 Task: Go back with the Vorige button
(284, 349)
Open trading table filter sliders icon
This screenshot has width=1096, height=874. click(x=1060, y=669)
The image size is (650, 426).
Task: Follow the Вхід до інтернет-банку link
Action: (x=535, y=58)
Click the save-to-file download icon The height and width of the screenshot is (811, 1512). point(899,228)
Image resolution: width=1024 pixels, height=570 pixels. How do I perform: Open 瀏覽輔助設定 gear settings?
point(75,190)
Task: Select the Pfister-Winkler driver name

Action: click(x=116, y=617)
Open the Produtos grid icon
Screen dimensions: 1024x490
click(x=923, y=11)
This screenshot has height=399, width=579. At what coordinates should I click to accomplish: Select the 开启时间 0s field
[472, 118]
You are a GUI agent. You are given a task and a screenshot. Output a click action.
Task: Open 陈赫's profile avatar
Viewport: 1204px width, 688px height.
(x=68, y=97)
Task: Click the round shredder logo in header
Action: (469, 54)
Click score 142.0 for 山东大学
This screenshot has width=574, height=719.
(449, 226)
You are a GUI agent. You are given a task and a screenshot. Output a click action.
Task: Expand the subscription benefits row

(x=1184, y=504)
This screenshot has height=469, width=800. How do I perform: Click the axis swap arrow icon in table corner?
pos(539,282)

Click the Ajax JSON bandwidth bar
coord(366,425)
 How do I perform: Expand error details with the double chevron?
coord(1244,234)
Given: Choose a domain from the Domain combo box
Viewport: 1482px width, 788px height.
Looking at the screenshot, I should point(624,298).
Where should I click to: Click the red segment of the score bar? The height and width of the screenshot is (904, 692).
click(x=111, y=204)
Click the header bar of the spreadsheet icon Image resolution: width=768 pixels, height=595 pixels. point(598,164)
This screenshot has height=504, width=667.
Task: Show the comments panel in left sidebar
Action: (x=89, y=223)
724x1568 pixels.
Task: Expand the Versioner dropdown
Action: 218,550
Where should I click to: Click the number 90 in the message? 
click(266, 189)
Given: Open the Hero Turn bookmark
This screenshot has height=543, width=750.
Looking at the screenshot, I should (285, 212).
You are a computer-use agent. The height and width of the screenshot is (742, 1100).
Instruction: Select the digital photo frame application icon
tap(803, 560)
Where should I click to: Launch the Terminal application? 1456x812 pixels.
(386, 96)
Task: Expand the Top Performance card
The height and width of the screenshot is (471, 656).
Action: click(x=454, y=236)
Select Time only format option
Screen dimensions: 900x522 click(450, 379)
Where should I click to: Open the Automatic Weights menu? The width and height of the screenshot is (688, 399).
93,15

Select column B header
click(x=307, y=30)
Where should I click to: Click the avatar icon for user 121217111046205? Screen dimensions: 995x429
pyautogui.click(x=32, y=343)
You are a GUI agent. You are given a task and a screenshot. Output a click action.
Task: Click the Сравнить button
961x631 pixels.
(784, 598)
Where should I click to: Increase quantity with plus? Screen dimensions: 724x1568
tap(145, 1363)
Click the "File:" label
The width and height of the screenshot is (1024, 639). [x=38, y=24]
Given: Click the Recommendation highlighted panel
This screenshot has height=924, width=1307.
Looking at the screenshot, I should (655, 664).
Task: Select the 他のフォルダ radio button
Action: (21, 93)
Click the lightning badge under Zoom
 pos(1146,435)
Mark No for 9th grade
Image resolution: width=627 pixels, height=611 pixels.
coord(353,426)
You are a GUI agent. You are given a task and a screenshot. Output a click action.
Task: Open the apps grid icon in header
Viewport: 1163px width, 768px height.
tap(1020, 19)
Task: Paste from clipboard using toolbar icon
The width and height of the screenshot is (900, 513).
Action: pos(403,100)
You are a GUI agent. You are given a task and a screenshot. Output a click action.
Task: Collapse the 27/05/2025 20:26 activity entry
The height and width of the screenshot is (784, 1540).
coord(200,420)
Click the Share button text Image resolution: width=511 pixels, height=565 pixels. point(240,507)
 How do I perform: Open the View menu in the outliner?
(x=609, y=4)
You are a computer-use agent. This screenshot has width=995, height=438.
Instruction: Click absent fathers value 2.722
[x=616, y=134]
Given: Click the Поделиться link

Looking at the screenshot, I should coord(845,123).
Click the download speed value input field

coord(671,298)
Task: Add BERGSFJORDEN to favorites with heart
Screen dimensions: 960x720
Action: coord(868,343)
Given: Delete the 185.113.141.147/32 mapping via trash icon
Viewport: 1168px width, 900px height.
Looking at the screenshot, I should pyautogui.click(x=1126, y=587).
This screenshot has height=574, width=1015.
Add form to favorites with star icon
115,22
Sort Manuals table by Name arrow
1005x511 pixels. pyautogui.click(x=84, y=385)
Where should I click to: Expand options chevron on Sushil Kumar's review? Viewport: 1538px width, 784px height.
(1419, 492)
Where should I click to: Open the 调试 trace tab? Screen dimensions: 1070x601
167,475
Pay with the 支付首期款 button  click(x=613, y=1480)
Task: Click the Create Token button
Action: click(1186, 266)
————————
### Work instruction
Write out, please, all of the material above exactly as written.

### Answer for this exercise
 Task: Go back with the Vorige button
(284, 349)
Open trading table filter sliders icon
This screenshot has width=1096, height=874. click(x=1060, y=669)
The image size is (650, 426).
Task: Follow the Вхід до інтернет-банку link
Action: (x=535, y=58)
Click the save-to-file download icon The height and width of the screenshot is (811, 1512). point(899,228)
Image resolution: width=1024 pixels, height=570 pixels. How do I perform: Open 瀏覽輔助設定 gear settings?
point(75,190)
Task: Select the Pfister-Winkler driver name

Action: click(x=116, y=617)
Open the Produtos grid icon
Screen dimensions: 1024x490
click(x=923, y=11)
This screenshot has height=399, width=579. At what coordinates should I click to accomplish: Select the 开启时间 0s field
[472, 118]
You are a GUI agent. You are given a task and a screenshot. Output a click action.
Task: Open 陈赫's profile avatar
Viewport: 1204px width, 688px height.
(x=68, y=97)
Task: Click the round shredder logo in header
Action: (469, 54)
Click score 142.0 for 山东大学
This screenshot has width=574, height=719.
(449, 226)
You are a GUI agent. You are given a task and a screenshot. Output a click action.
Task: Expand the subscription benefits row

(x=1184, y=504)
This screenshot has height=469, width=800. How do I perform: Click the axis swap arrow icon in table corner?
pos(539,282)

Click the Ajax JSON bandwidth bar
coord(366,425)
 How do I perform: Expand error details with the double chevron?
coord(1244,234)
Given: Choose a domain from the Domain combo box
Viewport: 1482px width, 788px height.
Looking at the screenshot, I should point(624,298).
Where should I click to: Click the red segment of the score bar? The height and width of the screenshot is (904, 692).
click(x=111, y=204)
Click the header bar of the spreadsheet icon Image resolution: width=768 pixels, height=595 pixels. point(598,164)
This screenshot has height=504, width=667.
Task: Show the comments panel in left sidebar
Action: (x=89, y=223)
724x1568 pixels.
Task: Expand the Versioner dropdown
Action: 218,550
Where should I click to: Click the number 90 in the message? 
click(266, 189)
Given: Open the Hero Turn bookmark
This screenshot has height=543, width=750.
Looking at the screenshot, I should (285, 212).
You are a computer-use agent. The height and width of the screenshot is (742, 1100).
Instruction: Select the digital photo frame application icon
tap(803, 560)
Where should I click to: Launch the Terminal application? 1456x812 pixels.
(386, 96)
Task: Expand the Top Performance card
The height and width of the screenshot is (471, 656).
Action: click(x=454, y=236)
Select Time only format option
Screen dimensions: 900x522 click(450, 379)
Where should I click to: Open the Automatic Weights menu? The width and height of the screenshot is (688, 399).
93,15

Select column B header
click(x=307, y=30)
Where should I click to: Click the avatar icon for user 121217111046205? Screen dimensions: 995x429
pyautogui.click(x=32, y=343)
You are a GUI agent. You are given a task and a screenshot. Output a click action.
Task: Click the Сравнить button
961x631 pixels.
(784, 598)
Where should I click to: Increase quantity with plus? Screen dimensions: 724x1568
tap(145, 1363)
Click the "File:" label
The width and height of the screenshot is (1024, 639). [x=38, y=24]
Given: Click the Recommendation highlighted panel
This screenshot has height=924, width=1307.
Looking at the screenshot, I should (655, 664).
Task: Select the 他のフォルダ radio button
Action: (21, 93)
Click the lightning badge under Zoom
 pos(1146,435)
Mark No for 9th grade
Image resolution: width=627 pixels, height=611 pixels.
coord(353,426)
You are a GUI agent. You are given a task and a screenshot. Output a click action.
Task: Open the apps grid icon in header
Viewport: 1163px width, 768px height.
tap(1020, 19)
Task: Paste from clipboard using toolbar icon
The width and height of the screenshot is (900, 513).
Action: pos(403,100)
You are a GUI agent. You are given a task and a screenshot. Output a click action.
Task: Collapse the 27/05/2025 20:26 activity entry
The height and width of the screenshot is (784, 1540).
coord(200,420)
Click the Share button text Image resolution: width=511 pixels, height=565 pixels. point(240,507)
 How do I perform: Open the View menu in the outliner?
(x=609, y=4)
You are a computer-use agent. This screenshot has width=995, height=438.
Instruction: Click absent fathers value 2.722
[x=616, y=134]
Given: Click the Поделиться link

Looking at the screenshot, I should coord(845,123).
Click the download speed value input field

coord(671,298)
Task: Add BERGSFJORDEN to favorites with heart
Screen dimensions: 960x720
Action: coord(868,343)
Given: Delete the 185.113.141.147/32 mapping via trash icon
Viewport: 1168px width, 900px height.
Looking at the screenshot, I should pyautogui.click(x=1126, y=587).
This screenshot has height=574, width=1015.
Add form to favorites with star icon
115,22
Sort Manuals table by Name arrow
1005x511 pixels. pyautogui.click(x=84, y=385)
Where should I click to: Expand options chevron on Sushil Kumar's review? Viewport: 1538px width, 784px height.
(1419, 492)
Where should I click to: Open the 调试 trace tab? Screen dimensions: 1070x601
167,475
Pay with the 支付首期款 button  click(x=613, y=1480)
Task: Click the Create Token button
Action: click(1186, 266)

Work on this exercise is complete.